Malcolm Bowie, in Proust Among The Stars, analyses a long Proust sentence from Sodom and Gomorrah
"But when they see another man display a particular predilection towards them, then, whether because they fail to recognise that it is the same as their own, or because it is a painful reminder that this predilection, exalted by them as long as it is they themselves who feel it, is regarded as a vice, or from a desire to rehabilitate themselves by making a scene in circumstances in which it costs them nothing, or from a fear of being unmasked which suddenly overtakes them when desire no longer leads them blindfold from one imprudence to another, or from rage at being subjected, by the equivocal attitude of another person, to the injury which by their own attitude, if that other person attracted them, they would not hesitate to inflict on him, men who do not in the lead mind following a young man for miles, never taking their eyes off him in the theater even if he is with friends, thereby threatening to compromise him with them, may be heard to say, if a man who does not attract them merely looks at them, ‘Monsieur, what do you take me for?’ (simply because he takes them for what they are) 'I don't understand you, no, don't attempt to explain, you are quite mistaken,' may proceed at a pinch from words to blows, and, to a person who knows the imprudent stranger, wax indignant: 'What, you know this loathsome creature? The way we looks at one! A fine way to behave!'"
In single sentences built on this model, the propositional structure of the main utterance is almost smothered by subordinate material rushing forward to its aid. 'But... men who do not in the least mind... may be heard to say' is the 'main' proposition, but devices of amplification are used so intensively in the build-up to this anodyne remark that much of its force has been pre-empted by the time its moment of completion arrives.

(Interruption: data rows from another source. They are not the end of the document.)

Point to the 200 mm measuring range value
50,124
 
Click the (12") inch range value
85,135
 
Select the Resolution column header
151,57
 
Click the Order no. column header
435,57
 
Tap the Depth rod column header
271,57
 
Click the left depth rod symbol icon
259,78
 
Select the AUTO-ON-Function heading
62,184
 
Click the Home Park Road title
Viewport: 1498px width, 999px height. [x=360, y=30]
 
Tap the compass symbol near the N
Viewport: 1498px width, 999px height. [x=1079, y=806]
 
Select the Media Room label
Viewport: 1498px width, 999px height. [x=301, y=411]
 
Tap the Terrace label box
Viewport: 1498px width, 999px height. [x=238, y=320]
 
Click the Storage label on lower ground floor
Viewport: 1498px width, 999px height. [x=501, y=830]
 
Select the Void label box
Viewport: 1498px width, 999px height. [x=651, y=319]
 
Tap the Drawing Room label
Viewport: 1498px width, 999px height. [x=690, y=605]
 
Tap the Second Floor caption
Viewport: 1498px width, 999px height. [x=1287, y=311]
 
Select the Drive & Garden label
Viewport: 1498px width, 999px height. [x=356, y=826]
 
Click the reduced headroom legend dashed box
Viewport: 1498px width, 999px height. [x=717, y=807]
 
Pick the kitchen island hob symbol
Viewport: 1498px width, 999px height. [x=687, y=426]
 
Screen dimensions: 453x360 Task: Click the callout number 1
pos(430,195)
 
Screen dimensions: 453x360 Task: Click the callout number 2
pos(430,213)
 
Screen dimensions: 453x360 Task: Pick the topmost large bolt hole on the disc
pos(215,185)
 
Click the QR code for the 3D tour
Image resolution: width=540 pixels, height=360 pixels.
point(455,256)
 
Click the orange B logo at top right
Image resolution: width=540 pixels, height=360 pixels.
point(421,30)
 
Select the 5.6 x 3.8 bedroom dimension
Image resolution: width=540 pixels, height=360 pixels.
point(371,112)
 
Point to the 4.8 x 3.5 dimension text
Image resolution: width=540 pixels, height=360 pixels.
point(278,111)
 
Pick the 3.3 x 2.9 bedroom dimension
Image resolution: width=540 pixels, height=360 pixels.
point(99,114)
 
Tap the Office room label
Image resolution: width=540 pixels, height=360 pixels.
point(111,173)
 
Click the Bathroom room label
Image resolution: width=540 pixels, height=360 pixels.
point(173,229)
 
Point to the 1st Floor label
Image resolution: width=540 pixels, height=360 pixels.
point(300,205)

The clauses beginning 'or' are brazen queue-jumpers, and their copious display of alternative sexual motives and dilemmas in a sense tells the whole story before the sentence has developed anything resembling narrative thrust. The weakened proposition is then reinforced, but also outstripped, by the fragments of direct speech on which the sentence closes. From a list of abstract moral and psychological formulae we move to a playlet illustrating certain of these. We pass from abstraction to dramatic enactment by way of an almost characterless claim whose task, syntactically speaking, is to hold the whole thing together but whose contribution at the level of sense is easily lost in a clamour of other, subtler, voices. Meaning is destabilised by the syntactic pattern. It crystallises suddenly in this corner or that of a variegated open field, and may as suddenly dissolve again as new elements in the verbal texture rise to prominence. 'This is what it feels like to be a gay man pursuing sexual pleasure in a maze of untrustworthy signs', the sentence in its feverish motion seems to say. But inside this dynamic portrait of a specifically homosexual social scene, Proust's risk-filled syntax has another drama to enact. This is everyone's desire in perpetual displacement. This is how desire is...
The loss and the precarious restoration of meaning in sentences is Eros become visible. The hide-and-seek games that Proust's sentences play not only pay their imitative tribute to the feints, detours and side-glances that mark all sexual pursuit but offer themselves as a model for speculation, all mental efforts to make headway, in a resistant medium, towards a desired goal.